L’art. 6 co. 2 D. lgs. n. 231/2001 elenca le caratteristiche indefettibili dei modelli organizzativi, che hanno rappresentato per il legislatore il prototipo nell’ideazione dei PTPCT nelle amministrazioni pubbliche.

Si osserva che i modelli organizzativi 231 generalmente si compongono di due parti: la parte generale descrive l’assetto organizzativo dell’ente, le attività più rischiose, il regolamento e la disciplina dell’Organismo di vigilanza, la disciplina dei flussi informativi, le strategie di formazione dei destinatari e il sistema sanzionatorio; la parte speciale individua, per ciascun gruppo omogeneo di reati, le attività sensibili, i protocolli di comportamento e i presidî di controllo volti a prevenire e gestire il rischio di verificazione del reato[71].

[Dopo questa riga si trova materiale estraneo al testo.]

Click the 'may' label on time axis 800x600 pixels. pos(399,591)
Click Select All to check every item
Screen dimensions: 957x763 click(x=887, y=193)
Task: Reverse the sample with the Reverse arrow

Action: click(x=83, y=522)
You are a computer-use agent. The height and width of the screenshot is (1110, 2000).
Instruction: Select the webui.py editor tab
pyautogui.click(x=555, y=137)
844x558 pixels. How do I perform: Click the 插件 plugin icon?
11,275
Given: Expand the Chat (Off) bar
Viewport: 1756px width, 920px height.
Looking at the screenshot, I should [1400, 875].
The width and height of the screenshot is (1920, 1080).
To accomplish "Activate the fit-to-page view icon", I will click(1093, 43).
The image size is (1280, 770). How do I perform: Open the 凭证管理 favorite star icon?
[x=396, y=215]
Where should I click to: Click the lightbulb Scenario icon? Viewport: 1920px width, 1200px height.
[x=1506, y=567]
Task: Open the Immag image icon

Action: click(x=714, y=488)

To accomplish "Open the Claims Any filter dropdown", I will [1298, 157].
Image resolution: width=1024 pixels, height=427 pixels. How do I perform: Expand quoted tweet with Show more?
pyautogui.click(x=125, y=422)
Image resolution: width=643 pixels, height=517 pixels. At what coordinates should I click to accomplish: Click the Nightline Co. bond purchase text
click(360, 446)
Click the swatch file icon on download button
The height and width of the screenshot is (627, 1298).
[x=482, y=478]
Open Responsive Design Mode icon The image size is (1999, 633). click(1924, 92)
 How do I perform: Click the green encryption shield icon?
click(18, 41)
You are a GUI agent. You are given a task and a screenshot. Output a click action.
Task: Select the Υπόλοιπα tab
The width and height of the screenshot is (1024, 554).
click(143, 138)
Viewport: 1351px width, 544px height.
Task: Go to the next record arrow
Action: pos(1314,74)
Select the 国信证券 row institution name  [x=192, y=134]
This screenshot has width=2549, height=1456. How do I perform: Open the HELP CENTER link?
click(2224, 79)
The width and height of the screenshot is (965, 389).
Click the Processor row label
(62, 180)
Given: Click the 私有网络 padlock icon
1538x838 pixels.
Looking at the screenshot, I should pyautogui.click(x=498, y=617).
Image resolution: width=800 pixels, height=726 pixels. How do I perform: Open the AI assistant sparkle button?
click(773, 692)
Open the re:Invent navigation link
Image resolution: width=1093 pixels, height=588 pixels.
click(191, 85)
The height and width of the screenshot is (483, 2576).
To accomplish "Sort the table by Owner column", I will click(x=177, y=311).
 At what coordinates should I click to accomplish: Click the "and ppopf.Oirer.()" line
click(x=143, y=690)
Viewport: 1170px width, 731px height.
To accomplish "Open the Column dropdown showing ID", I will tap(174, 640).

Si deve però notare che il legislatore non ha definito i contenuti essenziali dei modelli organizzativi, diversamente da quanto fatto nell’art. 30 D. lgs. 9 aprile 2008, n. 81 che ha dettato i contenuti dei modelli di organizzazione e di gestione in materia di sicurezza del lavoro. Si sarebbe quindi potuto meglio orientare la capacità auto-organizzativa dell’ente, fulcro indefettibile di un sistema di prevenzione, dal momento che tale lacuna, unita alla difficile tenuta del modello organizzativo in sede di giudizio penale, può portare ad una sostanziale vanificazione dell’intero “Sistema 231”.

 

2.3.    L’organismo di vigilanza e il responsabile della prevenzione della corruzione

 

L’art. 6, co. 1 lett. b) D. lgs. n. 231/2001 attribuisce ad un organismo dell’ente, dotato di autonomi poteri di iniziativa e di controllo, il compito di vigilare sul funzionamento e l’osservanza dei modelli e di curare il loro aggiornamento.

L’OdV deve essere un organismo autonomo ed imparziale rispetto agli altri organi della società[72], dotato di un’ampia gamma di poteri di ispezione e di sorveglianza. Inoltre la sua struttura deve essere modulata sulla base della complessità aziendale[73].

L’attribuzione dei poteri all’OdV è fortemente condizionata dalle modalità di nomina dei membri, dalla monocraticità o collegialità dell’Organismo, dai suoi rapporti con la governance dell’impresa, tenendo conto che l’incisività dei poteri dell’OdV assume un grande rilievo nella valutazione dell’adeguatezza ed efficacia del Modello[74].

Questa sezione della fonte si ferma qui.